"Manhattan Circus"
Patricia Oszvald
"(...)
— Faut pas faire ça, mon gars !
— Quoi ?
— Je sais très bien à quoi vous pensez... Faut pas le faire !
Sans bouger, ni même tourner la tête, ma bouche se mit à articuler une tirade, une sorte de litanie qui aurait pu être toute faite, bien préparée à être servie chaude à quiconque viendrait m'emmerder jusque dans ces tout derniers instants que j'aurais voulu rien qu'à moi. Mais même là, à cet ultime instant de soi, on ne vous fout pas la paix.
— Je crois pas, non ! Tu vois, je sais pas qui t'es, je sais pas ce que tu m'veux et je vais te dire un truc, mec ; j'en ai rien à secouer de tes états d'âme, tu vois ! Là, je ne sais pas où je suis et je m'en fous. J'étais dans un rêve, tu comprends ? Un rêve éveillé, mais un rêve quand-même. Un très joli rêve ! Et là, le rêve est terminé. Le con de Rodrick, l'élément perturbateur de toute ma vie s'est pointé, il a tout balayé d'un revers de son gros bras. Il a tout bousillé. Et voilà, comment on se retrouve assis par terre dans le métro à se demander si par le plus grand des hasards, ce n'est qu'une théorie, d'accord, mais quand-même on se la pose cette putain de question vitale, enfin je devrais plutôt dire mortelle en l'occurrence, tu vois ; on se la pose clairement. On se demande si la seule solution ce n'est pas d'en finir une bonne fois pour toute, tu comprends. On fait quelques pas, on pense plus à rien. Le métro se pointe, parce qu'il finit toujours par se pointer tôt ou tard, c'est comme ça. Peut-être bien qu'on a tous un métro à prendre d'une façon ou d'une autre. Peut-être que pour moi, c'est comme ça que je dois le prendre, ce putain de métro ; je ne sais pas. Alors, voilà, je me disais, on y va, on ferme les yeux, encore un petit pas, celui de trop et puis, rideau ! C'est fini ! Évidemment, c'est pas joli joli. Je comprends ; ça fait désordre aux heures de pointe. Ça emmerde tout le monde, ça crée du retard, ça perturbe le trafic. Et puis bon, faut pas se leurrer, tout le monde à ses petits ou gros problèmes dans sa petite vie à la con, je sais tout ça. Puis, après qu'on ait bougé la rame, le spectacle n'est pas terminé. C'est même là qu'il commence. C'est que y en a partout et qu'il va bien falloir les ramasser, tous ces morceaux de moi qui ne seront plus moi. Je sais tout ça, tu vois. Mais arrive un moment dans la vie et c'est peut-être bien aujourd'hui, où la question se pose pour moi. L'ultime question. Et la question est qu'est-ce que je lui donne comme réponse à cette foutue question ? Ben, je sais pas. Mais c'est un vrai problème.
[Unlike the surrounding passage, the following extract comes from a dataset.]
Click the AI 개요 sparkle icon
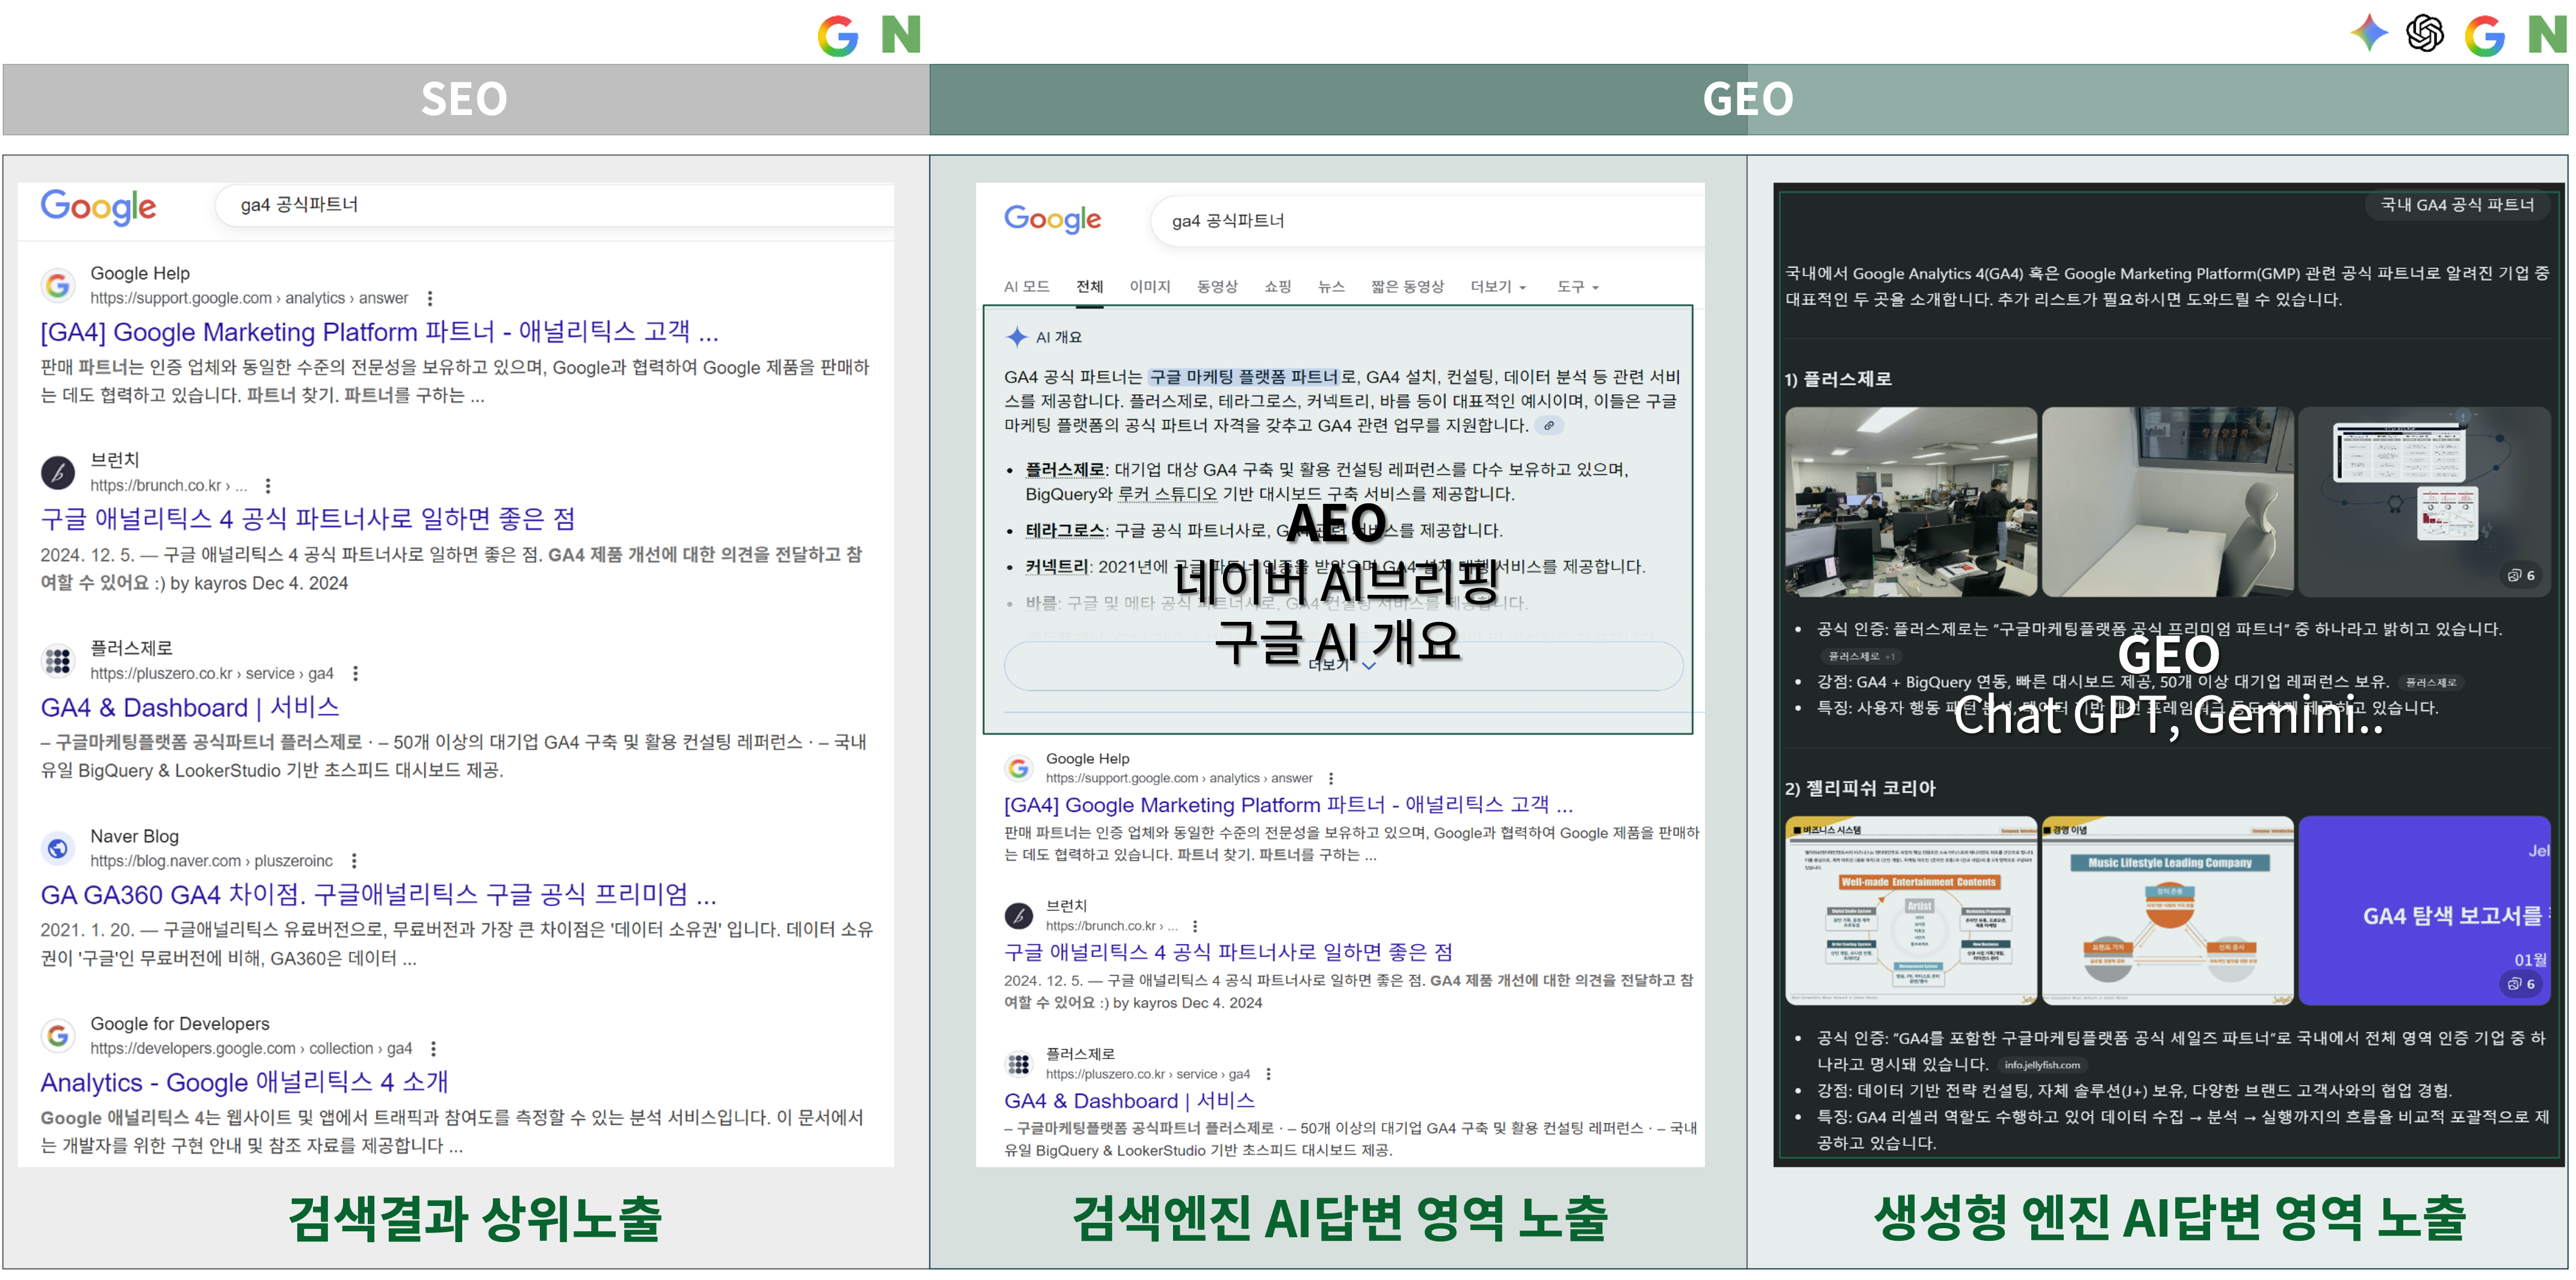The image size is (2576, 1280). [1016, 336]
— Je vois... elle est partie, c'est ça ?
Je ne répondis pas. Je continuais de fixer les rails.
— Tu sais, ce que t'as en tête là, ce que tu veux faire ; je l'ai fait, moi ! J'ai sauté !
Ma tête a pivoté malgré moi de quatre-vingt-dix degrés vers la gauche. Et là, je vis que la lourde main prolongeait un lourd bras qui lui-même s'articulait depuis un tronc développé plus que la normale. Le tronc était assis en fauteuil roulant. L'autre bras raide et immobile était une prothèse assez grossière. Un visage buriné, une barbe fournie et une tignasse d'argent retenue par un lacet effiloché de couleur bordeaux. De grands yeux couleur de quand y a pas de nuages dans le ciel .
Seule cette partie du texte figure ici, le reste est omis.